**Problems**
[1] Answer these questions using the text on display light reflection.
(a) What are the two light reflection modes the text names?
(b) What interface exists at surface 126?
(c) Through what does light ray 142 exit?
[2] Translate this sentence from the text on display light reflection into Spanish: "There are an infinite number of TIR-based light redirection pathways that may be possible."

--- BEGIN Given text ---

There are at least two different light reflection modes as described in FIG. 1A, that are capable based on the display design herein. One is TIR and the other is conventional reflection. In a first TIR mode, incident light represented by incident light ray 136, enters through color filter 112. It may first be reflected 138 of off the reflective layer 122. It then may be reflected towards surface 126. Surface 126 is where the hemispherical array:low refractive medium interface exists. When the incident angle, θ, is greater than a critical angle, θ_c, light is reflected 138 at this boundary 126 such that TIR occurs. The light ray may then be reflected off of a reflective coating 122. The light ray may then be emitted as redirected light ray 142 back towards the viewer 106. Light ray 142 exits through the same color filter 112 from whence it originally entered to create a light or bright state of the display. It should be noted that this is only one example of a light redirection pathway that is possible in display 100 architecture. There are an infinite number of TIR-based light redirection pathways that may be possible.

--- END Given text ---
--- BEGIN Dataset content ---

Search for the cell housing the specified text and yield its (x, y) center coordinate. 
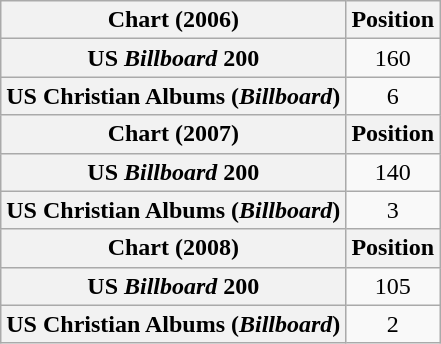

--- END Dataset content ---

**Answers for this exercise**
[1]
(a) TIR and conventional reflection.
(b) The hemispherical array:low refractive medium interface.
(c) Through the same color filter 112 it originally entered.

[2] Existe un número infinito de posibles trayectorias de redirección de la luz basadas en la TIR.